Georgia Tech Projects

I completed a Masters of Science degree in CS from Georgia Tech in August 2021. Because many of the projects I worked on for classes are used every term, plagiarism rules prevent me from sharing the details of all of what I worked on in the program. But I can give broad descriptions some particular projects and classes!

CS 7643, Deep Learning

The fourth assignment for this class, written in Python using PyTorch, had two components. First, I implemented several basic units used in the Seq2Seq framework, including RNN and LSTM units and a single-layer Transformer encoder. Second, I trained a network built using these units and the Seq2Seq framework to translate German sentences to English.

CS 7642, Reinforcement Learning

The second assignment for this class, written in Python using Keras, focused on implementing and training a reinforcement learning agent to perform well on the “Lunar Lander” problem from OpenAI gym. I built an agent using the Deep-Q Learning approach, which trains an agent to estimate the Q function evaluating a state for continuous states where just using the normal update rule fails. I then experimented with parameterization to evaluate the impact of hyperparameters on training and overall performance.

CS 6200, Graduate Intro to Operating Systems

I learned C to write projects for this class, and felt like I’d jumped was into the deep end! For the second project I built a multi-threaded file server using a libcurl-based file handler and a caching system. The project focused on interprocess communication and managing multithreaded applications. Because I was learning the language alongside the assignment, this might have been the most stressful project I worked on - but also one of the most satistfying to see work!

CS 6476, Computer Vision

For the final project, I trained two neural net architectures to classify digits from the Stanford “Street View House Numbers” dataset and built a preprocessing pipeline to apply these models to classify digits in larger images. The first network leveraged a VGG-16 network pre-trained on the ImageNet dataset and swapped out the final two layers, the second was a small “homebrew” CNN. The pipeline used filters to increase contrast, then evaluated each maximally stable extremal region using one of the models to predict strings of digits in large images.
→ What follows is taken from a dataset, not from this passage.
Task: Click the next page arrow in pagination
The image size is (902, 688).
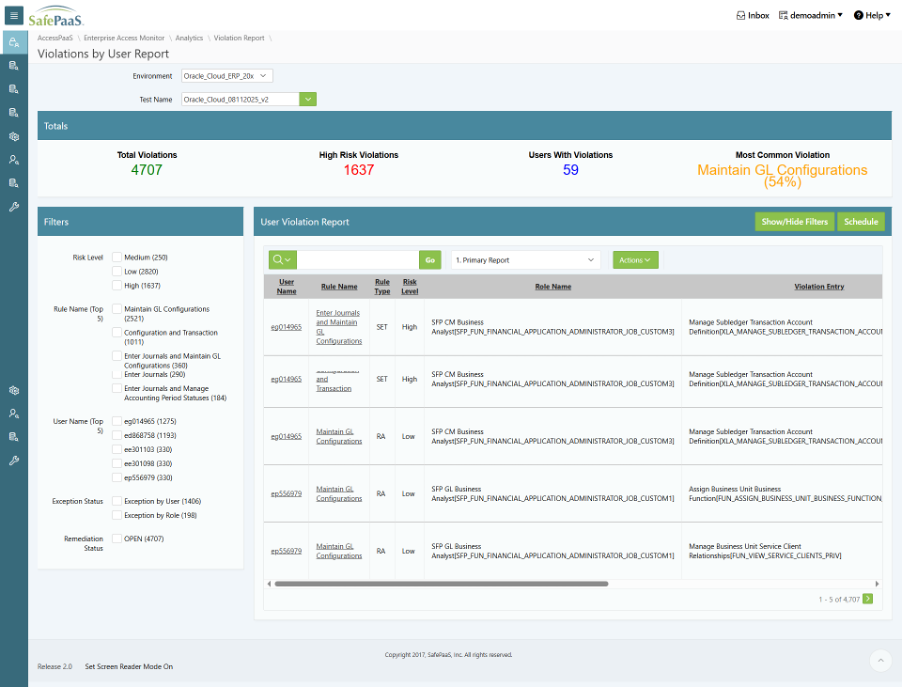Action: (867, 599)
CS 6475, Computational Photography

For the final project of this class, I worked on estimating vanishing points in urban settings, which have neat boxy structures. I used a k-means algorithm to select from candidate intersections of edges found through the Hough Lines algorithm. Using these vanishing points, I simulated the blur seen in tilt-shift photography. In theory, this can create an “auto-tilt shift” algorithm for any urban photo.